We begin on the stage of the Lyttelton Theatre with the actors in their everyday clothes entering to sit around in a square for a read-through. The paraphernalia of the rehearsal studio is plain for all to see with costumes on rails at the back and a few props and stage furniture (including an orange sofa, bed with gold bedspread and a door) we will later see in some of the minimally dressed scenes. Actors acknowledge one another including Josh O’Connor and Jess Buckley who smile across at each other (are they in character or is that personal?). Nevertheless, soon Simon Godwin’s direction and Tim Sidell’s mobile camera work draws us into the unfolding tragedy: violence breaks out and we understand the ongoing enmity between the rival houses of the Capulets and the Montagues before the Capulet’s faithful Nurse (Deborah Findlay) issues invites to a ‘ball’. Mercutio’s famous Queen Mab speech introduces us to Michael Bruce’s atmospheric music which during the film will develop hints of Einaudi.
As well as the rehearsal footage Godwin employs some haunting flash forwards, as well as other cinematic tropes such as slow motion and he heightens the drama by occasionally using the safety curtain as prop in its own right. It first rises to draw us into a rave; there are chandeliers, those there are in Venetian masks and there is something hazy and hallucinogenic about it all. A subtly seductive Juliet is hardly the play’s virginal teenager and is performing like an Amy Winehouse tribute act before the chemistry between her and Romeo becomes self-evident, and they kiss and make their escape. Under a huge full moon Romeo takes a ladder to Juliet’s balcony where she internalises ‘O Romeo, Romeo, wherefore art thou Romeo?’. The story races on but never loses its grip: there is a candlelit marriage; some rough and tumble with David Judge’s menacing Tybalt sees Mercutio get fatally stabbed; Romeo chases Tybalt to a gantry above the stage and despatches him resulting in his banishment from Verona to Mantua.
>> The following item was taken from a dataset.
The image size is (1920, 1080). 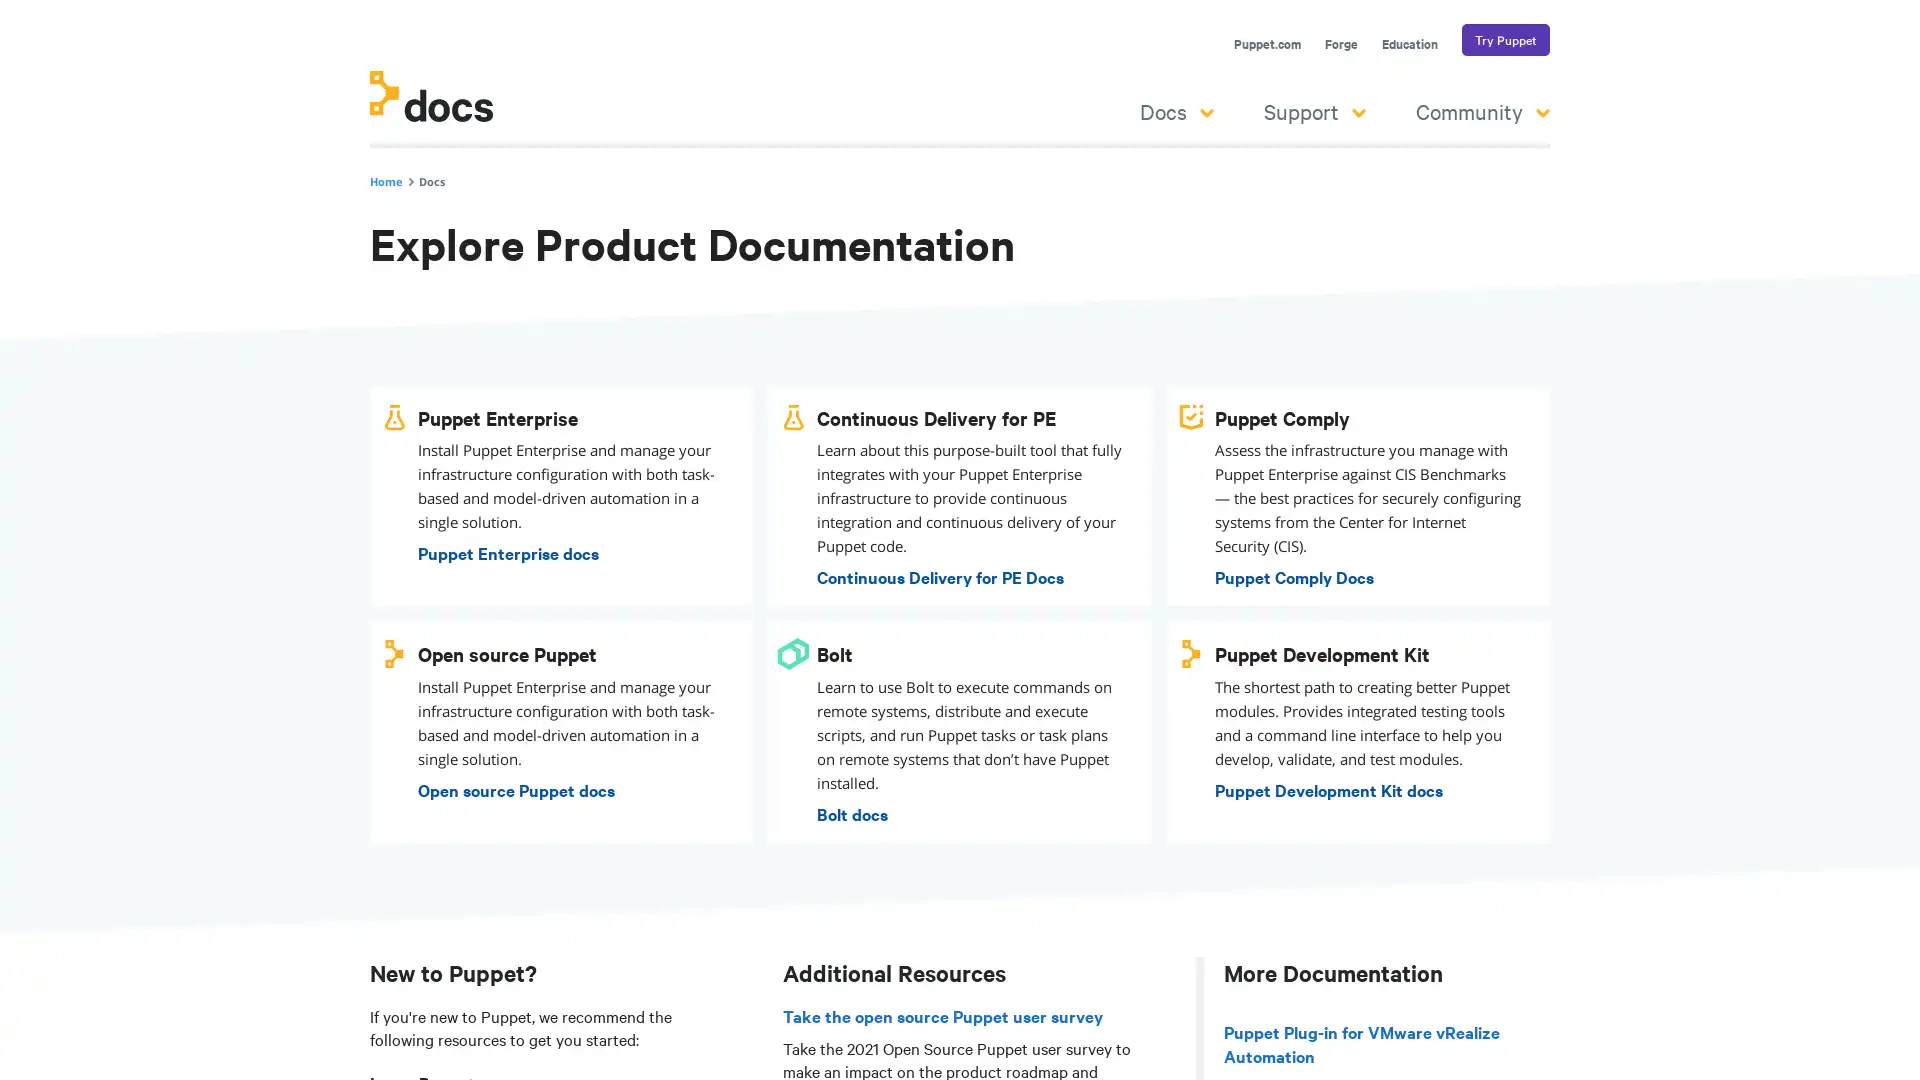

Romeo visits Friar Laurence and steals some poison and so the die is cast (dice actually play some part in Rudolf Nureyev’s ballet version of the story). After a brief passionate scene, Romeo bids farewell to Juliet. (Spoiler alert) Juliet is being pursued by Paris (a rather stiff Alex Mugnaioni) and to avoid a fate worse than death, she chooses a death of sorts orchestrated by Friar Laurence who promises she will awake after several hours have passed simply as if from ‘a pleasant sleep’. Juliet ‘dies’ on her bed surrounded with the other cast members sitting around and this never seems an artificial intrusion on her privacy but a shared experience; Benvolio gets news of her death to Romeo before Friar Laurence can get to him and, well, I’m sure you know how it all ends. The young lovers succumb to their fate to leave a sad and reflective Prince of Verona (Adrian Lester) with the famous final words: ‘For never was a story of more woe than this of Juliet and her Romeo’.
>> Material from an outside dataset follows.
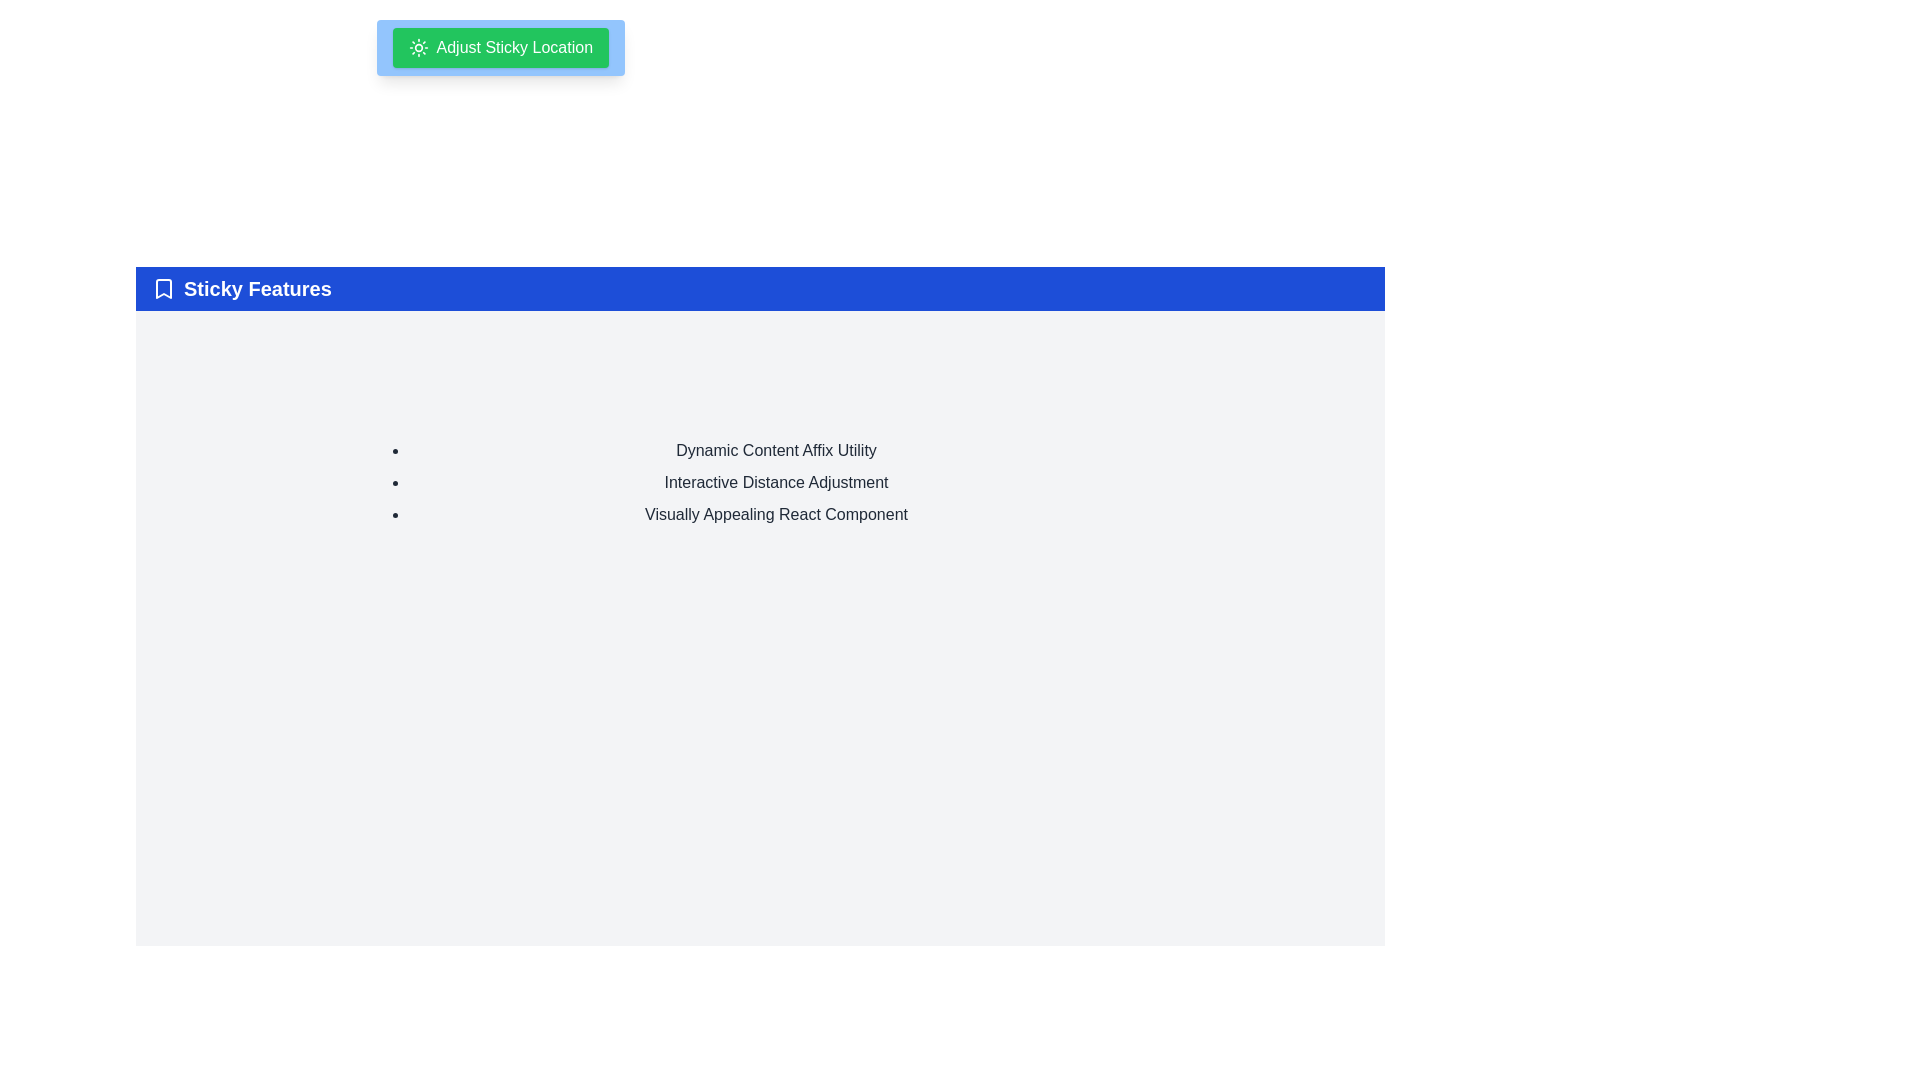 This screenshot has height=1080, width=1920. I want to click on the first list item labeled 'Dynamic Content Affix Utility', so click(775, 451).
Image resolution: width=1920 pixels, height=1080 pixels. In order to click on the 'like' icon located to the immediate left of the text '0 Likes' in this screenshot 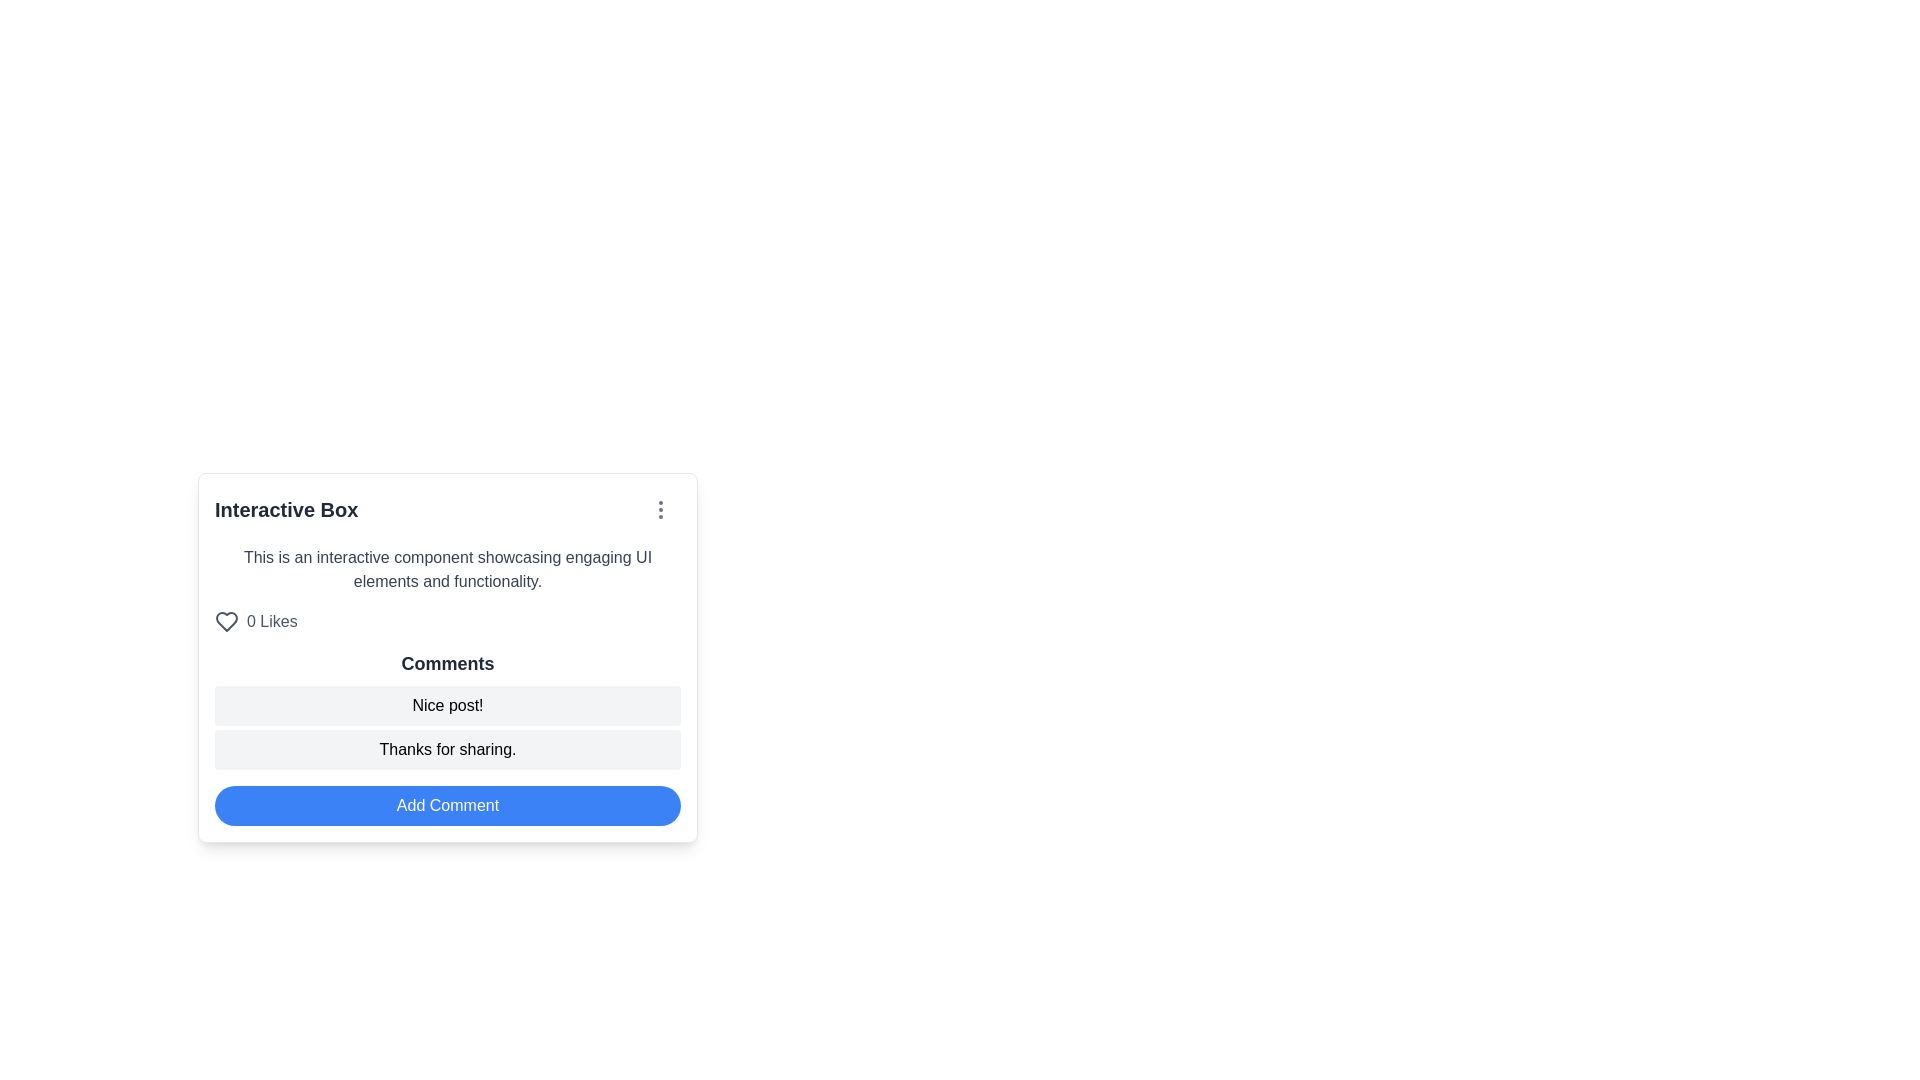, I will do `click(226, 620)`.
Superb performances all round from a cast with much Shakespeare in their resumés: I’ve mentioned him already, but the charismatic Lucian Msamati (Friar Laurence) bestrides this Romeo & Juliet ‘like a colossus’ (which actually comes from Julius Caesar!). Josh O’Connor is a little gawky as the brooding, lovelorn Romeo but is dramatically convincing opposite Jessie Buckley’s confident, headstrong Juliet who is seething with unfulfilled passion and whose outsider status is enhanced by her native Irish brogue.
If you haven’t seen it do go and see this Romeo & Juliet at a cinema near you and if you have, I’m sure it’s worth a second look ‘on the big screen’.